3.11の恩を「タイ大洪水」で返そう、NGO「シャンティ」が全力支援

ロゴ

被害の広がりが懸念されるタイの大洪水で、日本の国際協力NGO「シャンティ国際ボランティア会(SVA)」が被災者支援に全力を挙げている。タイ国内のミャンマー人難民キャンプやバンコクのスラムでの活動で知られるこの団体は、東日本大震災(3.11)の被災地でも復興をサポートしているが、大震災でタイから受け取った「恩」をタイの大洪水で返そうと意気込む。
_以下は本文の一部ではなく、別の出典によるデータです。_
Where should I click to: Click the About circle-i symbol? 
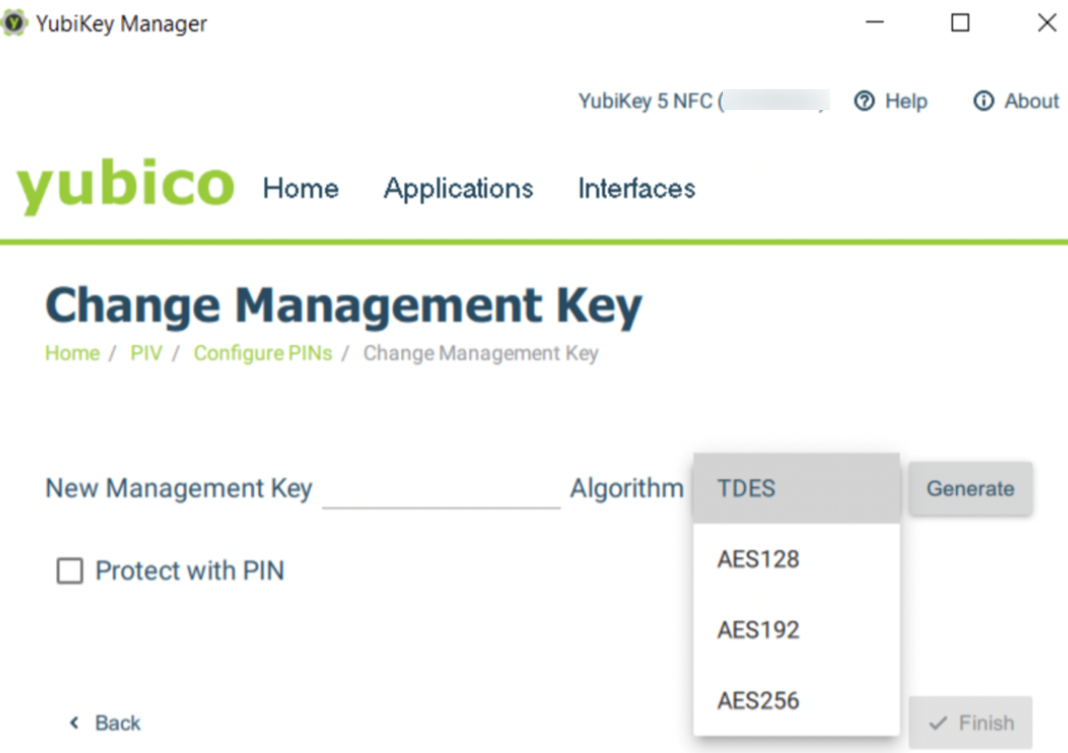[983, 101]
2011年7月下旬からの豪雨で引き起こされたタイの大洪水は、SVAがかねて支援する同国北部の「メラマルアン難民キャンプ」も直撃した。8月3日に、338戸の難民住居をはじめ、学校、食糧倉庫、SVAが運営するコミュニティ図書館などが浸水。橋も決壊した。

難民キャンプへの支援としてSVAはすぐさま、道路や橋の修繕、図書館の運営再開に向けた準備、被災した児童への文具提供などを開始し、現在も続けている。
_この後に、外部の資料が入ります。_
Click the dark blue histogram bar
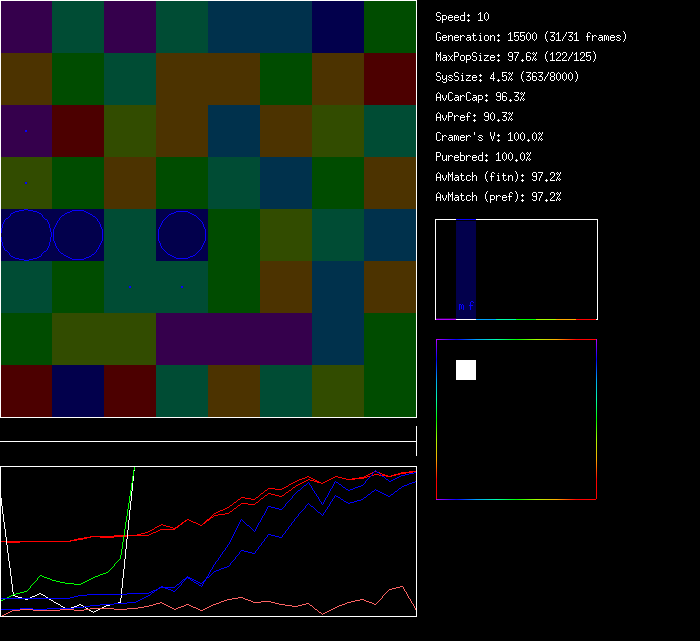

タイの大洪水はその後、徐々に南下し、日系企業の工場が林立するアユタヤを通過。10月26日時点ではついに、バンコク中心部の王宮前広場も浸水した。バンコクとその近郊でもSVAは、タオルやインスタントラーメン、生理用品などを詰め込んだ緊急援助セットをトラックやボートを乗り継いで配布しており、今後は毛布や学用品も配っていく方針だ。

SVAでタイを担当する鈴木晶子さんは「孤立する村や、ミャンマーなどからの移民が多いスラムなど『弱者』を重点的に支援していきたい。(バンコク・クロントイ地区のスラムにある)SVAのバンコク事務所には近隣の住民が避難できるようすでに準備を整えた。100人ぐらいは収容できる」と言う。
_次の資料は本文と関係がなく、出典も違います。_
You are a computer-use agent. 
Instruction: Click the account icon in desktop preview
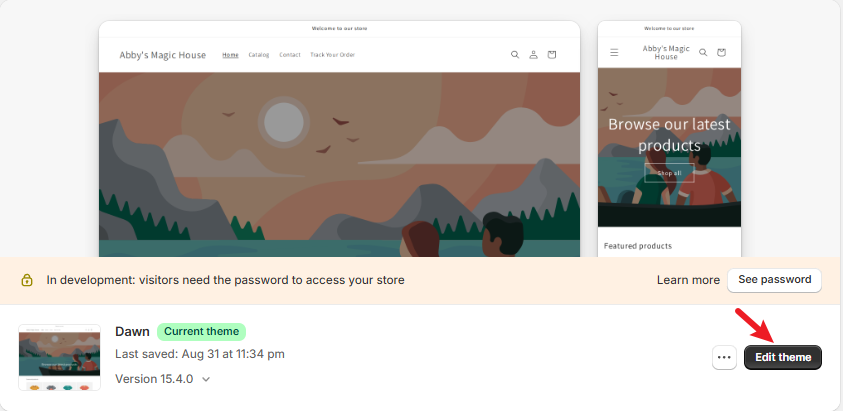click(533, 55)
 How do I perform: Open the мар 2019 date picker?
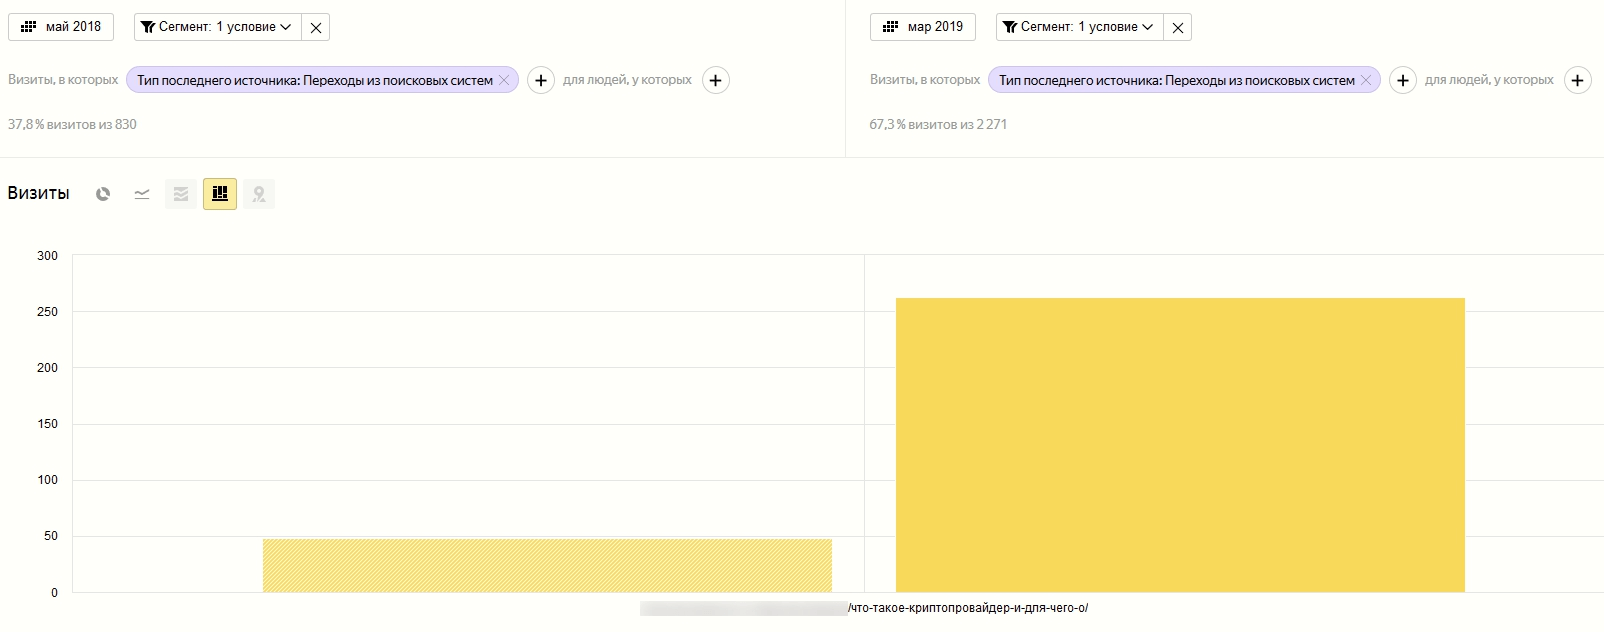point(923,27)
タイやカンボジア、ラオス、アフガニスタンなどアジアの途上国で主に教育分野で活動するSVAだが、3.11後は、岩手県の陸前高田市や大船渡市などでも移動図書館活動「いわてを走る移動図書館プロジェクト」を展開。宮城県気仙沼市では養殖ワカメの復旧作業も手伝っている。

東北の復興支援で人員と資金が割かれるという現実があるなか、鈴木さんは「東北で忙しいからといって、タイ大洪水への支援を見送る、という考えはまったくなかった。ミャンマー国内の戦闘を逃れてタイの難民キャンプにようやくたどりついたのに、今度は洪水で家を失った難民たちがいる。気仙沼の被災者からは『なんで世界中から支援物資が送られてくるのかな』という言葉を聞いたが、いまがまさに、途上国から受け取ったこの“あたたかさ”を返すときだ」と話す。

東日本大震災、ソマリアの飢饉、タイの大洪水、トルコ東部の地震など、2011年は災害が多発している。“災害慣れ”が影響してか、タイ大洪水への活動資金は思うように集まらないという。必要額550万円(難民キャンプ250万円、バンコク300万円)のうち、募金で寄せられたのは250万円(難民キャンプ200万円、バンコク50万円)とまだまだ不十分。SVAは、企業や個人に寄付への協力を広く呼びかけている。

SVA以外のNGOでは、災害や紛争時の緊急人道支援を手がけるNGO「AMDA」が10月14日から、緊急医療支援チームをバンコクに派遣。緊急支援として海外からタイに入ったNGOでは一番乗りだったという。

このほか、国際協力機構(JICA)はこれまでに5500万円相当の緊急援助物資を供与。上水道や地下鉄、空港施設の洪水時の維持管理についてアドバイスをする国際緊急援助隊専門家チームも派遣している。

タイの大洪水は、10月25日までのタイ政府の発表によれば、死者366人、被災者約248万人。バンコクでは水が引くのに4~6週間はかかるとの見通しを示している。